Tuesday, November 25, 2008

Confessions from Cat

No matter what choices I make in life, whether it be good decisions or bad, every decision I make causes a wake. A ripple in the lives of those around me. Sometimes it's easy for me to forget that, and I just want to do my own thing rather than rememebering that God is actually in charge of every single choice I make, not me. But we serve a precious God who is full of grace, who also allows me to fall on my face HARD so that I can see that I can't do it alone. I love and hate that all at the same time...
I have been dealing with alot lately, in ways that I never dreamed I would struggle, and it's been one of the most difficult things I have had to face since my eating disorder. It's funny how quickly and easily sin can creep in and make itself at home, and you don't realize it until everything in life is unraveling. The hardest part is when you realize that you've not only hurt yourself, but the ones you love the most, and your relationship with the Lord isn't as close because you've chosen other things over him. It doesn't take long for that to happen!

=-=-=-=-=

## Directives
1. Copy the stretch of the faith blog post from "Confessions from Cat" through "the same time...", word for word.
2. Continue the faith blog post from where it stops.

## Given material

=-=-=-=-=

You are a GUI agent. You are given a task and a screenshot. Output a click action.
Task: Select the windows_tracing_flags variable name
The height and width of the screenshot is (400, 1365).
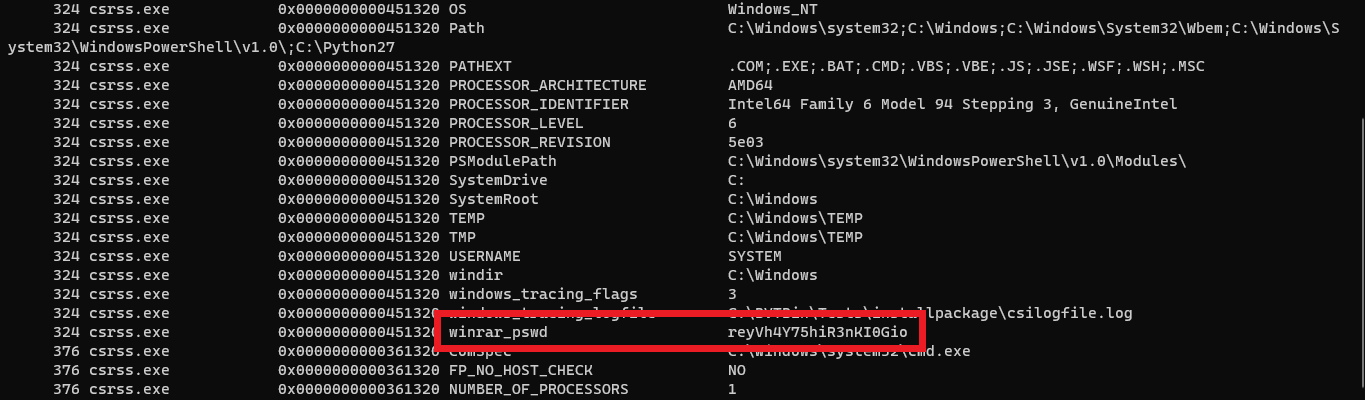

=-=-=-=-=

## Expected results
1.
Confessions from Cat

No matter what choices I make in life, whether it be good decisions or bad, every decision I make causes a wake. A ripple in the lives of those around me. Sometimes it's easy for me to forget that, and I just want to do my own thing rather than rememebering that God is actually in charge of every single choice I make, not me. But we serve a precious God who is full of grace, who also allows me to fall on my face HARD so that I can see that I can't do it alone. I love and hate that all at the same time...

2.
I am so blessed to have a husband, kids, and family that love me and point me to Christ when I am not looking to Him. I know that I am not the only person on the earth that struggles with things, so I think that you can relate in your own personal way. Going through the desert is so hard and painful, but remember you are not alone.

Friday, November 14, 2008

Next Week...In a funk.

So next week is CRAZY for me! Can't wait for it to be over. I am decorating this weekend, and the guy that I was totally depending on to help me went to a different country for the holidays... SO, I get to do it alone for the most part. Oh well, I can handle that, but I am already in a major funk, and don't need to add more stress on top of "the crazies."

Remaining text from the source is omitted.